6.1.3         Geothermal

              In the geothermal steam electric process, geothermal fluids  (typically steam) are
extracted from geothermal reservoirs and are used to power steam turbine/electric generators.
No fuels are combusted to produce steam.   Steam exiting the turbines is condensed with cooling
water and the condensate is injected into the geothermal reservoir.  Geothermal steam electric
plants generate steam condensate wastewater and condenser cooling wastes (typically cooling
tower blowdown) [CEPA, 2006c].

              EPA addressed geothermal electric generation in developing both the 1974 and
1982 Steam Electric ELGs.

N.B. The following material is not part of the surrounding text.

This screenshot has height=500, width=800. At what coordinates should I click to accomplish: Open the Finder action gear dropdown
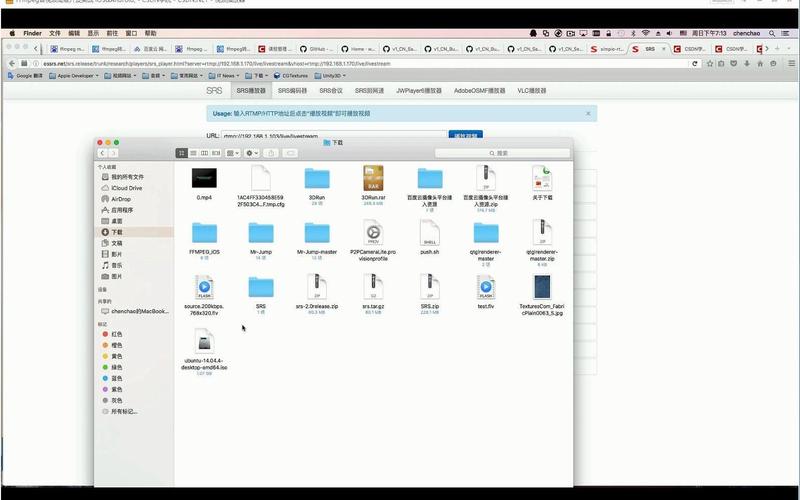(x=252, y=153)
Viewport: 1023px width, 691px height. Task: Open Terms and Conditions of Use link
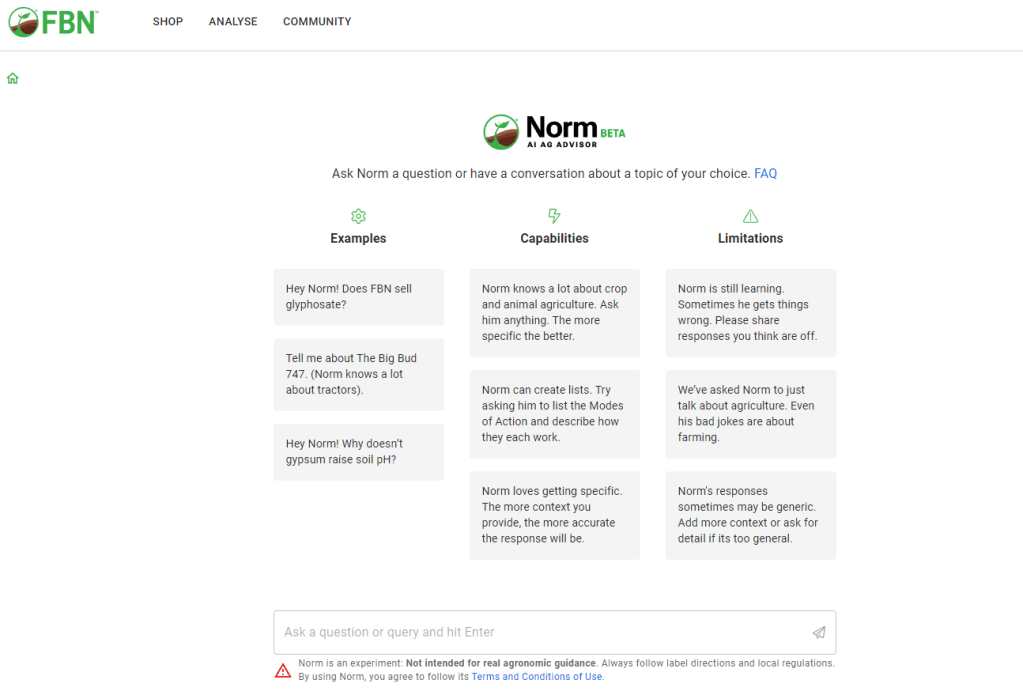[537, 677]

The 1982 Development Document states that geothermal fluids are
disposed of by reinjection to the subsurface geothermal reservoir after use  [U.S. EPA, 1982].
Permit writers confirmed this statement, indicating that geothermal steam electric plants do not
typically have NPDES permits because they do not discharge their wastewater to surface waters
[CEPA, 2006c] [CEPA, 2006d]. These facilities inject wastewater underground into the
geothermal steamfield reservoirs for two major reasons [CEPA, 2006c] [CEPA, 2006d] [U.S.

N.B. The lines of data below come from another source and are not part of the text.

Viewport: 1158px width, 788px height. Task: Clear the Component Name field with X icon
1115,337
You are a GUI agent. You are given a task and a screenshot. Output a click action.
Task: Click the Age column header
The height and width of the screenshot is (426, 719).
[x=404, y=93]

DOE, 2006d]. First, injecting water into the steamfield reservoirs is required to maintain steam
production [CEPA, 2006c] [U.S. DOE, 2006d].  Second, the  geothermal steam condensate from
the steam electric generating process contains high levels of salts and metals, specifically arsenic
and boron, which would be costly to remove to meet limits for discharge to surface waters
[CEPA, 2006c] [CEPA, 2006d].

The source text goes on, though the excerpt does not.